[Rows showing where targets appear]
───

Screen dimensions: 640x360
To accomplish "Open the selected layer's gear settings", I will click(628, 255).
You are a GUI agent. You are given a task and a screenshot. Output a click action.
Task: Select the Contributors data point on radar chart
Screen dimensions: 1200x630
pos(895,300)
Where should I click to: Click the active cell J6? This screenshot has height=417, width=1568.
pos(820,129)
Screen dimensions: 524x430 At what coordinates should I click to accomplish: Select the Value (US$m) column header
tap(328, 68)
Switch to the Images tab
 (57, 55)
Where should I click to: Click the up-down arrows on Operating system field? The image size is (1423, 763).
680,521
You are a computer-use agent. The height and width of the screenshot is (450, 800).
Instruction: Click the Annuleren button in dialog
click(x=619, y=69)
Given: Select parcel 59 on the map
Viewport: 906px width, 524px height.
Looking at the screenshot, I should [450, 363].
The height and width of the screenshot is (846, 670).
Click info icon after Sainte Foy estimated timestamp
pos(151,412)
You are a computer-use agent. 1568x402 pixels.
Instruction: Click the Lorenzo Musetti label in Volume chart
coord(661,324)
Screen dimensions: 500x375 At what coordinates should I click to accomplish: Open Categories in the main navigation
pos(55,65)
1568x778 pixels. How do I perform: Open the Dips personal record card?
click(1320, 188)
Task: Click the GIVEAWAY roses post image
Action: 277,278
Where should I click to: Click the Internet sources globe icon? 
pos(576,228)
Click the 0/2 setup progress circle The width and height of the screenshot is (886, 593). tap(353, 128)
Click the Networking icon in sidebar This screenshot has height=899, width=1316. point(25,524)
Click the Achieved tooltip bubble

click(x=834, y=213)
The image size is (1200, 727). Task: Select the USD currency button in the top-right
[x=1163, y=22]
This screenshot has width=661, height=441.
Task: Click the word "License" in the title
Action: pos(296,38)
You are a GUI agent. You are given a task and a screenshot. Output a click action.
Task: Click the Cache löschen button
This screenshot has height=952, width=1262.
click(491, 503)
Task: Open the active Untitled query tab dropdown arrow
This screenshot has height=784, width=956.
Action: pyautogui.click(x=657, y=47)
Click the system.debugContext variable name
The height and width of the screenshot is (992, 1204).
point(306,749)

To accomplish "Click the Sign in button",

───

Set task: Repeat every one of the items above word for word, keeping each line as it stands.

Response below:
Screen dimensions: 640x360
To accomplish "Open the selected layer's gear settings", I will click(628, 255).
You are a GUI agent. You are given a task and a screenshot. Output a click action.
Task: Select the Contributors data point on radar chart
Screen dimensions: 1200x630
pos(895,300)
Where should I click to: Click the active cell J6? This screenshot has height=417, width=1568.
pos(820,129)
Screen dimensions: 524x430 At what coordinates should I click to accomplish: Select the Value (US$m) column header
tap(328, 68)
Switch to the Images tab
 (57, 55)
Where should I click to: Click the up-down arrows on Operating system field? The image size is (1423, 763).
680,521
You are a computer-use agent. The height and width of the screenshot is (450, 800).
Instruction: Click the Annuleren button in dialog
click(x=619, y=69)
Given: Select parcel 59 on the map
Viewport: 906px width, 524px height.
Looking at the screenshot, I should [450, 363].
The height and width of the screenshot is (846, 670).
Click info icon after Sainte Foy estimated timestamp
pos(151,412)
You are a computer-use agent. 1568x402 pixels.
Instruction: Click the Lorenzo Musetti label in Volume chart
coord(661,324)
Screen dimensions: 500x375 At what coordinates should I click to accomplish: Open Categories in the main navigation
pos(55,65)
1568x778 pixels. How do I perform: Open the Dips personal record card?
click(1320, 188)
Task: Click the GIVEAWAY roses post image
Action: 277,278
Where should I click to: Click the Internet sources globe icon? 
pos(576,228)
Click the 0/2 setup progress circle The width and height of the screenshot is (886, 593). tap(353, 128)
Click the Networking icon in sidebar This screenshot has height=899, width=1316. point(25,524)
Click the Achieved tooltip bubble

click(x=834, y=213)
The image size is (1200, 727). Task: Select the USD currency button in the top-right
[x=1163, y=22]
This screenshot has width=661, height=441.
Task: Click the word "License" in the title
Action: pos(296,38)
You are a GUI agent. You are given a task and a screenshot. Output a click action.
Task: Click the Cache löschen button
This screenshot has height=952, width=1262.
click(491, 503)
Task: Open the active Untitled query tab dropdown arrow
This screenshot has height=784, width=956.
Action: pyautogui.click(x=657, y=47)
Click the system.debugContext variable name
The height and width of the screenshot is (992, 1204).
point(306,749)

To accomplish "Click the Sign in button",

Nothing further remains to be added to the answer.